--- Start MATERIAL FOR THIS TASK ---
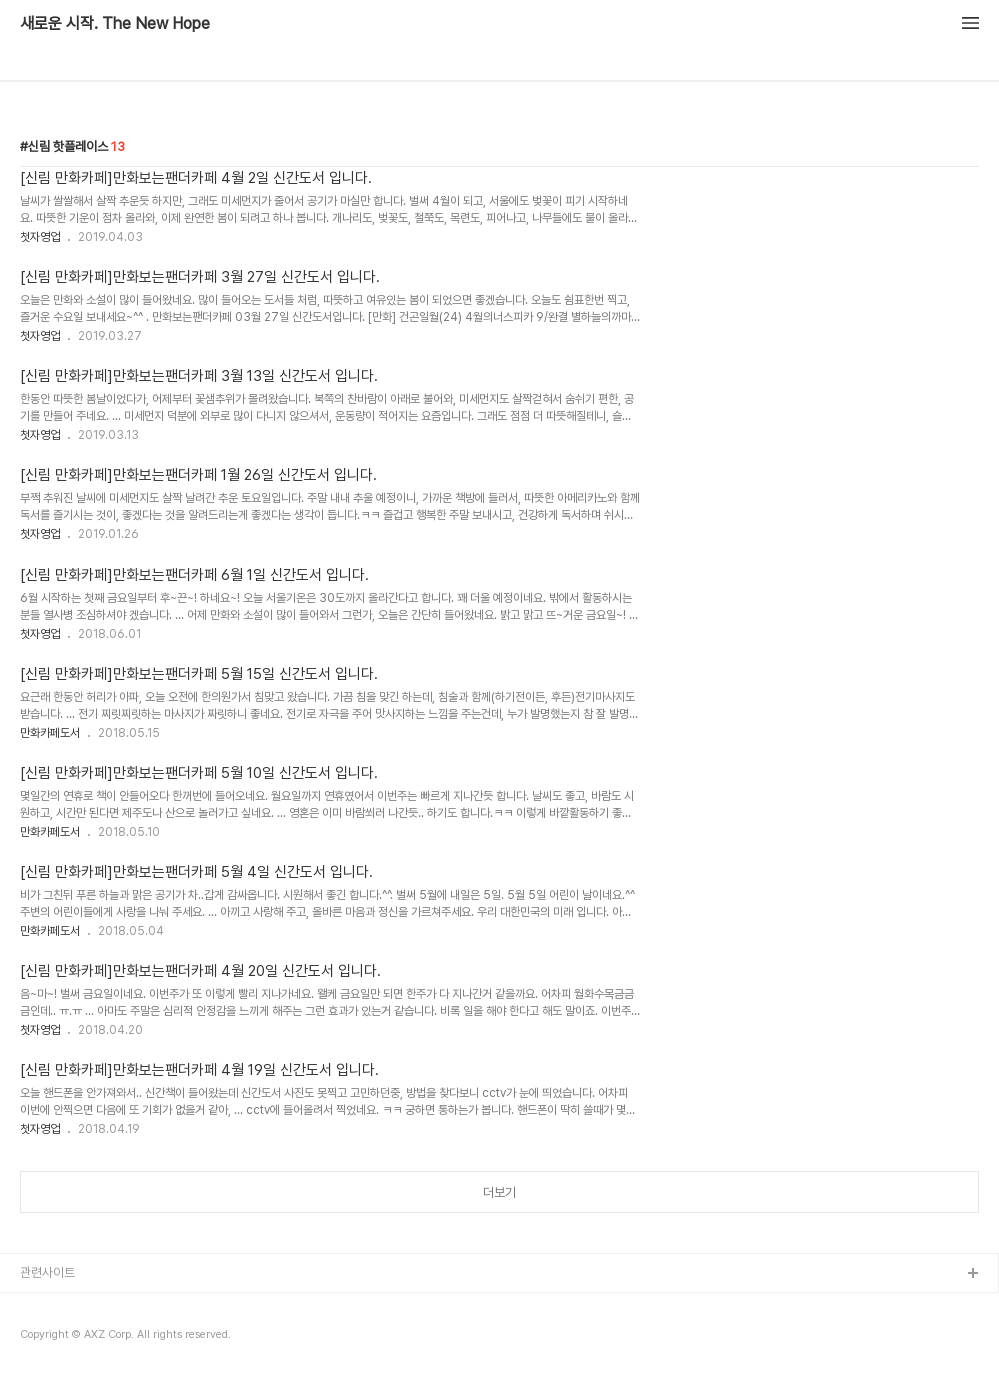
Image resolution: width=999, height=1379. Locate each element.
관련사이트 (47, 1272)
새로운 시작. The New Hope (115, 24)
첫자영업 (40, 237)
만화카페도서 (50, 733)
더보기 (499, 1192)
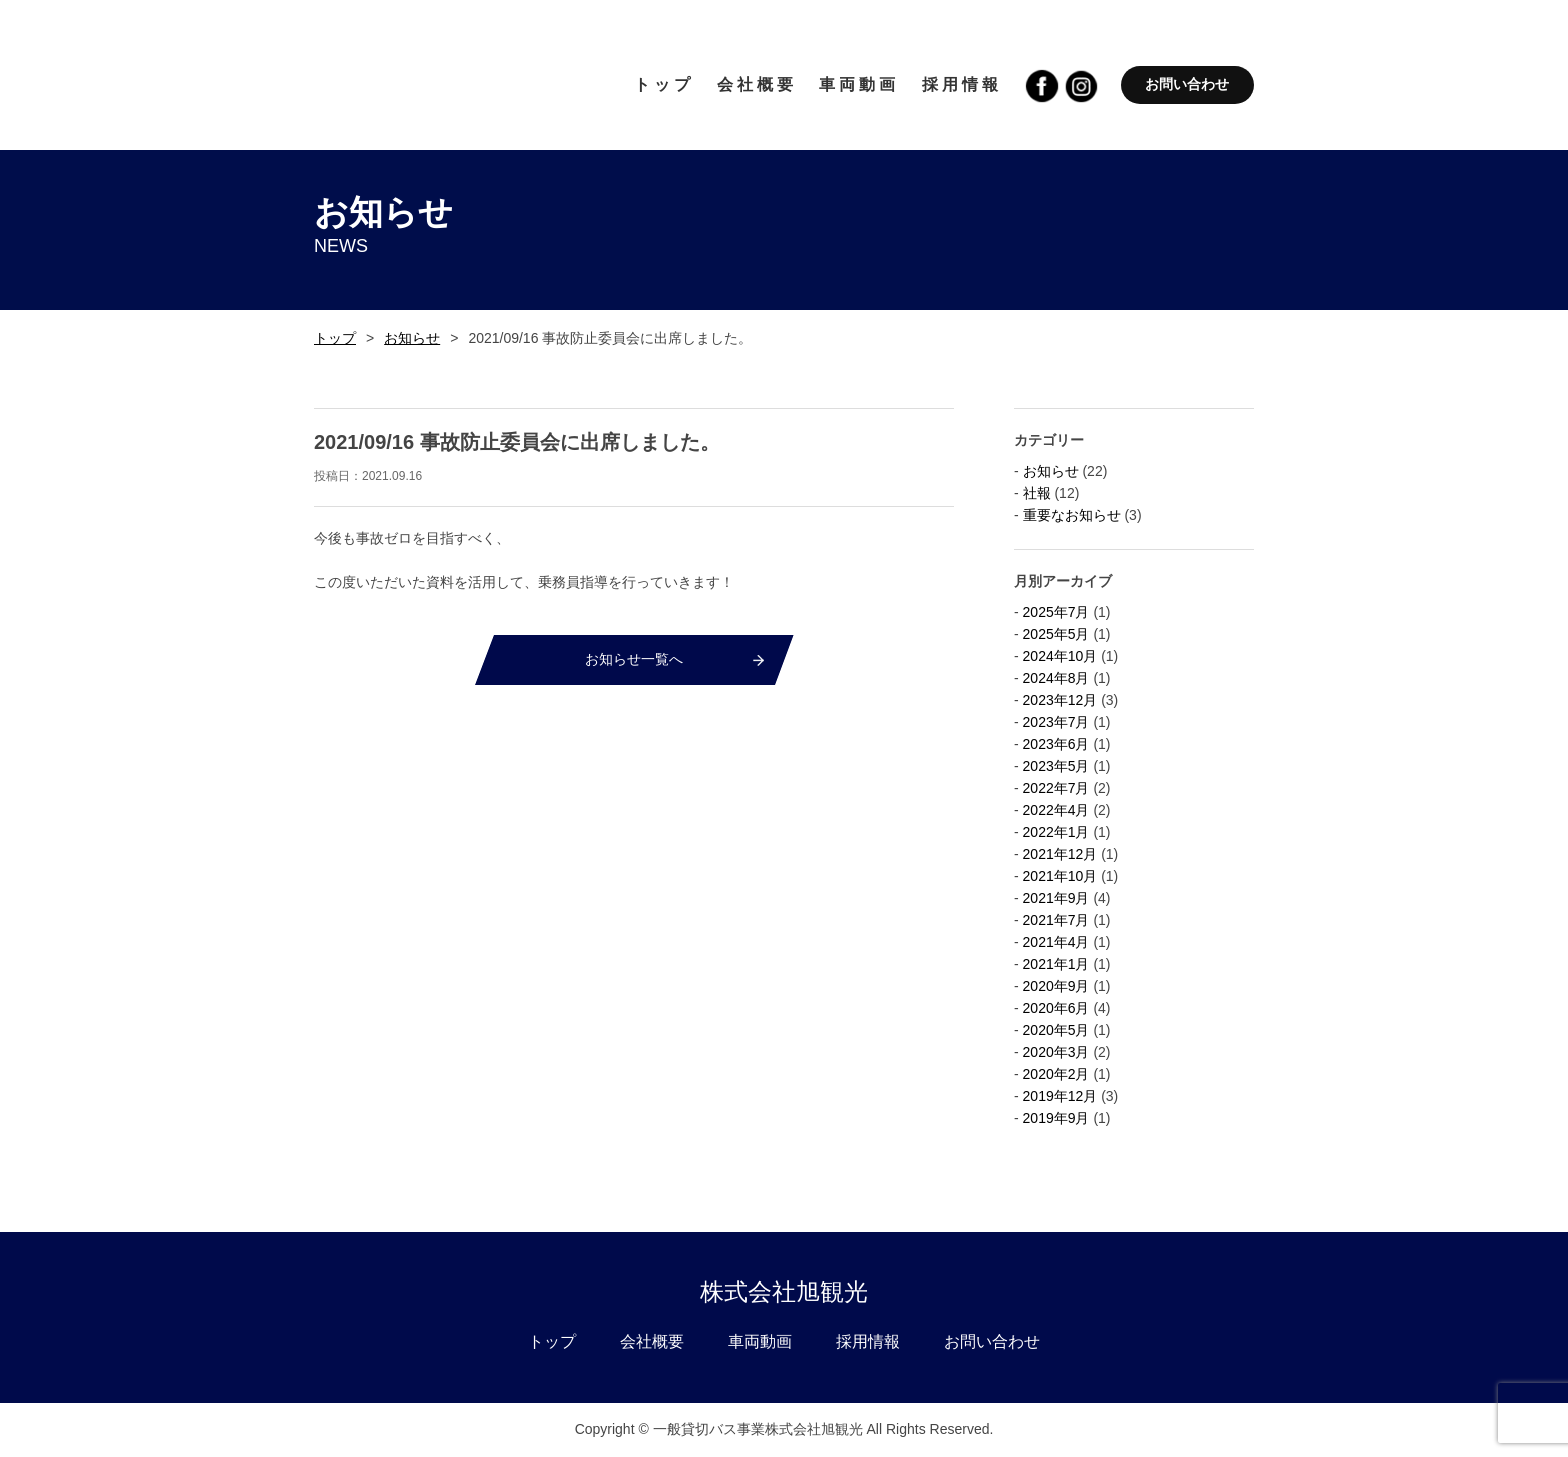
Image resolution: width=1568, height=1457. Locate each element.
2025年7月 (1056, 612)
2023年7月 (1056, 722)
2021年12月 (1060, 854)
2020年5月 (1056, 1030)
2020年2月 (1056, 1074)
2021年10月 (1060, 876)
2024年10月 (1060, 656)
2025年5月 (1056, 634)
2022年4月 (1056, 810)
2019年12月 (1060, 1096)
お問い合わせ (1187, 84)
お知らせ (412, 338)
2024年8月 (1056, 678)
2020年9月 (1056, 986)
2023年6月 (1056, 744)
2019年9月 (1056, 1118)
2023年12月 (1060, 700)
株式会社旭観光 (784, 1291)
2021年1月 (1056, 964)
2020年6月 (1056, 1008)
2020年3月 (1056, 1052)
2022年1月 (1056, 832)
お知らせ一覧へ (634, 659)
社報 (1037, 493)
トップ (335, 338)
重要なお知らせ (1072, 515)
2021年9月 (1056, 898)
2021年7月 (1056, 920)
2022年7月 (1056, 788)
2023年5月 (1056, 766)
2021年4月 (1056, 942)
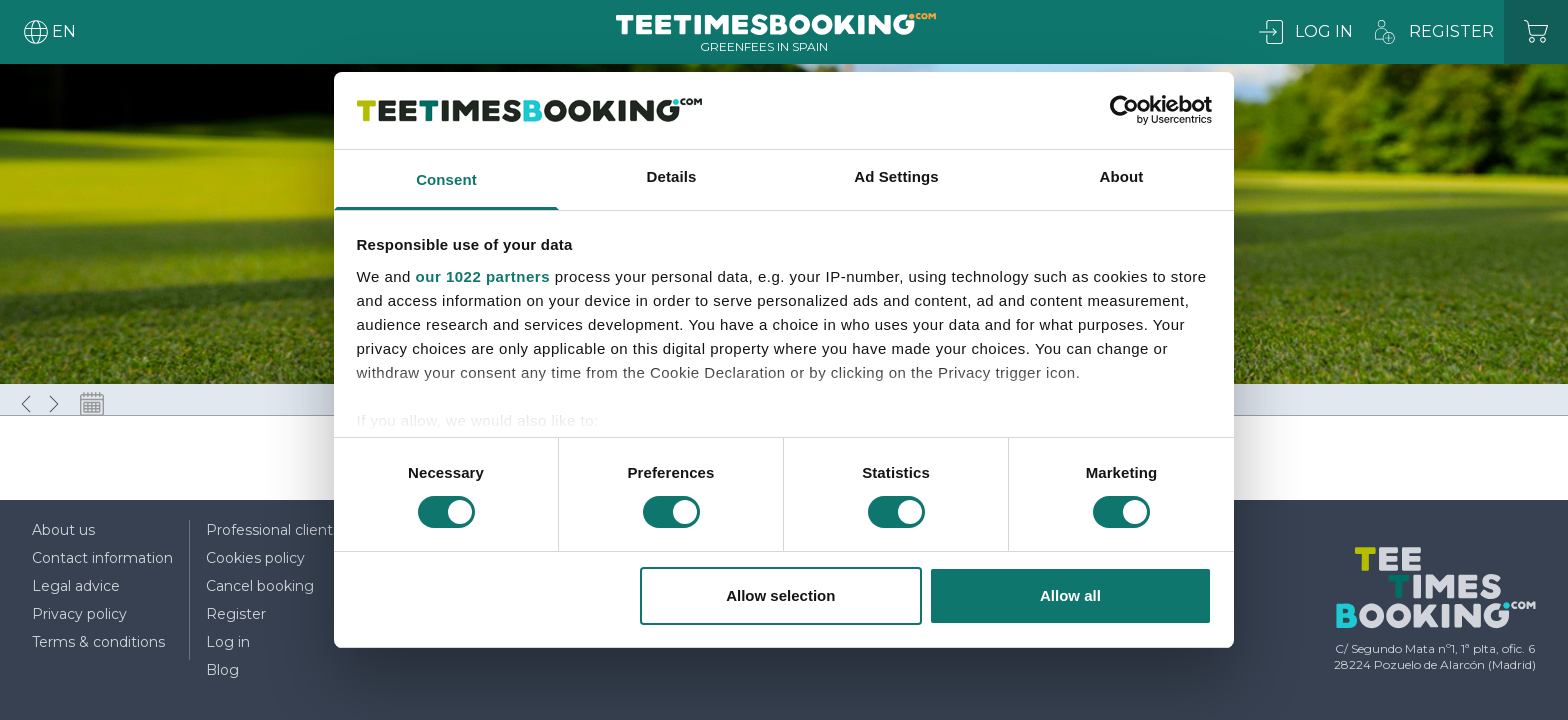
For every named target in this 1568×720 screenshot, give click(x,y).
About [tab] (1122, 176)
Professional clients (273, 530)
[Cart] (1536, 32)
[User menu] (48, 32)
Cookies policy (255, 558)
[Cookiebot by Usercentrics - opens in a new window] (1124, 110)
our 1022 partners (483, 276)
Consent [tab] (446, 179)
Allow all (1070, 595)
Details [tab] (672, 176)
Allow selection (780, 595)
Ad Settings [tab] (896, 176)
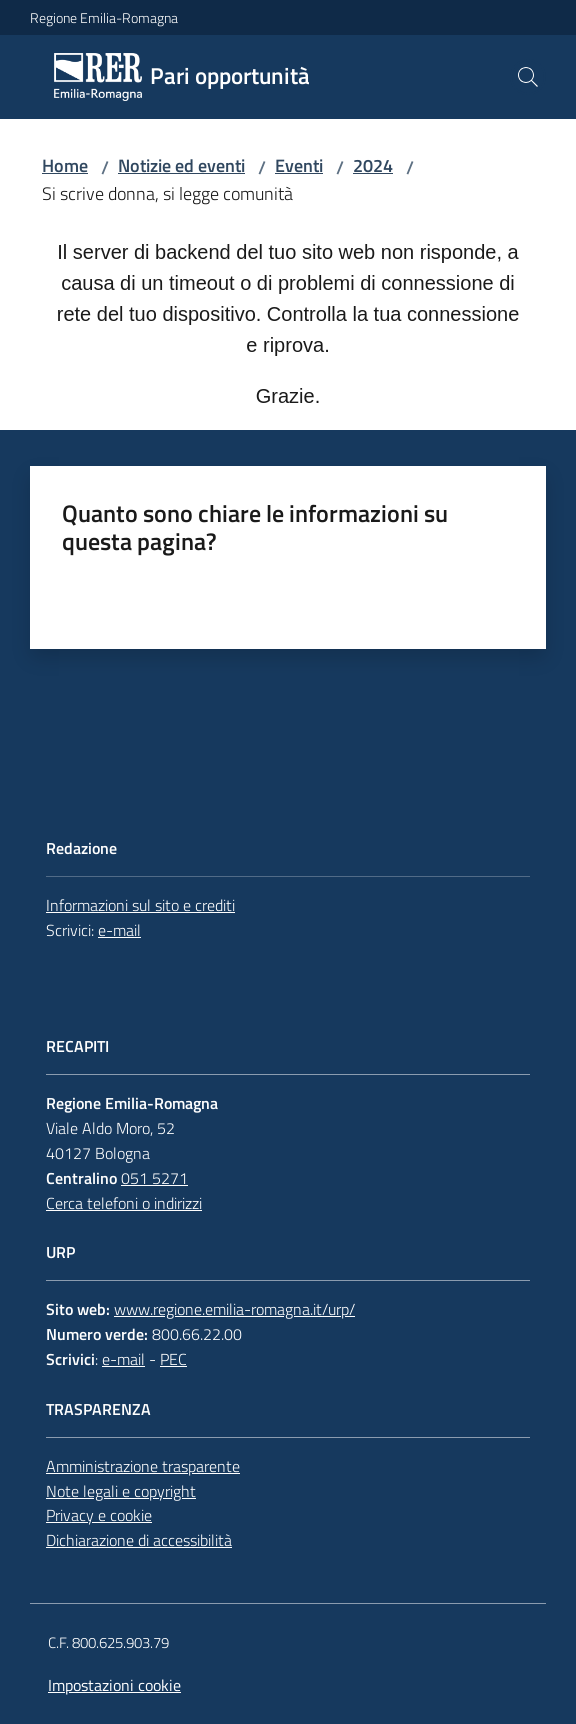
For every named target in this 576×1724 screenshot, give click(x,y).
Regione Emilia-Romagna (104, 17)
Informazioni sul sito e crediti (140, 905)
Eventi (299, 165)
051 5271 (154, 1178)
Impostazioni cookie (114, 1685)
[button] (528, 77)
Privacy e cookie (99, 1515)
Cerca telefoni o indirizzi (124, 1203)
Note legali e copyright (121, 1491)
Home (65, 165)
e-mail (119, 930)
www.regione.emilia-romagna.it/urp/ (234, 1309)
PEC (173, 1359)
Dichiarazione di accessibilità (139, 1540)
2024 (373, 165)
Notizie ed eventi (181, 165)
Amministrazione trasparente (143, 1466)
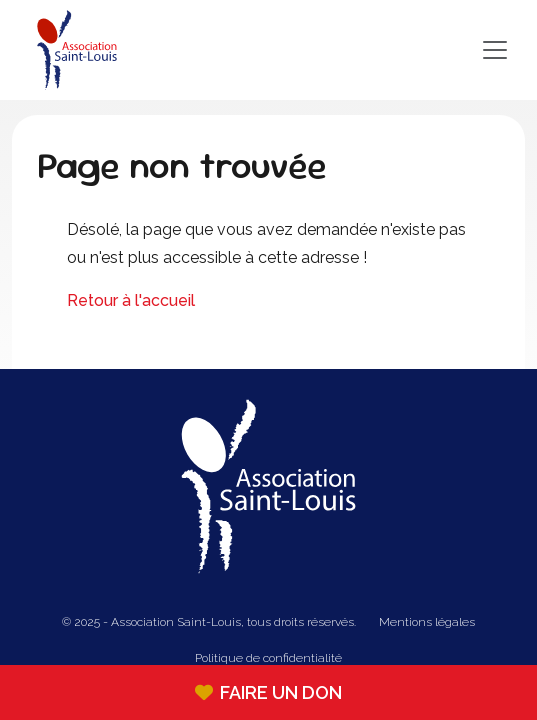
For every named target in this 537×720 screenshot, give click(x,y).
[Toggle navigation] (321, 50)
--- End MATERIAL FOR THIS TASK ---
• _WORK REQUIRED_: Can you print every one of the lines above unchanged, leaving out the pictures?

• _SOLUTION FOR THIS EXERCISE_:
Image resolution: width=999, height=1379. Locate each element.
관련사이트 (47, 1272)
새로운 시작. The New Hope (115, 24)
첫자영업 (40, 237)
만화카페도서 (50, 733)
더보기 (499, 1192)
Image resolution: width=1568, height=1457. Locate each element.
2025年7月 (1056, 612)
2023年7月 (1056, 722)
2021年12月 (1060, 854)
2020年5月 (1056, 1030)
2020年2月 (1056, 1074)
2021年10月 (1060, 876)
2024年10月 (1060, 656)
2025年5月 (1056, 634)
2022年4月 (1056, 810)
2019年12月 (1060, 1096)
お問い合わせ (1187, 84)
お知らせ (412, 338)
2024年8月 (1056, 678)
2020年9月 (1056, 986)
2023年6月 (1056, 744)
2019年9月 (1056, 1118)
2023年12月 (1060, 700)
株式会社旭観光 (784, 1291)
2021年1月 (1056, 964)
2020年6月 (1056, 1008)
2020年3月 (1056, 1052)
2022年1月 (1056, 832)
お知らせ一覧へ (634, 659)
社報 (1037, 493)
トップ (335, 338)
重要なお知らせ (1072, 515)
2021年9月 (1056, 898)
2021年7月 (1056, 920)
2022年7月 (1056, 788)
2023年5月 (1056, 766)
2021年4月 (1056, 942)
For every named target in this 1568×720 screenshot, give click(x,y).
About [tab] (1122, 176)
Professional clients (273, 530)
[Cart] (1536, 32)
[User menu] (48, 32)
Cookies policy (255, 558)
[Cookiebot by Usercentrics - opens in a new window] (1124, 110)
our 1022 partners (483, 276)
Consent [tab] (446, 179)
Allow all (1070, 595)
Details [tab] (672, 176)
Allow selection (780, 595)
Ad Settings [tab] (896, 176)
For every named target in this 576×1724 screenshot, give click(x,y).
Regione Emilia-Romagna (104, 17)
Informazioni sul sito e crediti (140, 905)
Eventi (299, 165)
051 5271 (154, 1178)
Impostazioni cookie (114, 1685)
[button] (528, 77)
Privacy e cookie (99, 1515)
Cerca telefoni o indirizzi (124, 1203)
Note legali e copyright (121, 1491)
Home (65, 165)
e-mail (119, 930)
www.regione.emilia-romagna.it/urp/ (234, 1309)
PEC (173, 1359)
Dichiarazione di accessibilità (139, 1540)
2024 (373, 165)
Notizie ed eventi (181, 165)
Amministrazione trasparente (143, 1466)
For every named target in this 537×720 screenshot, give click(x,y).
[Toggle navigation] (321, 50)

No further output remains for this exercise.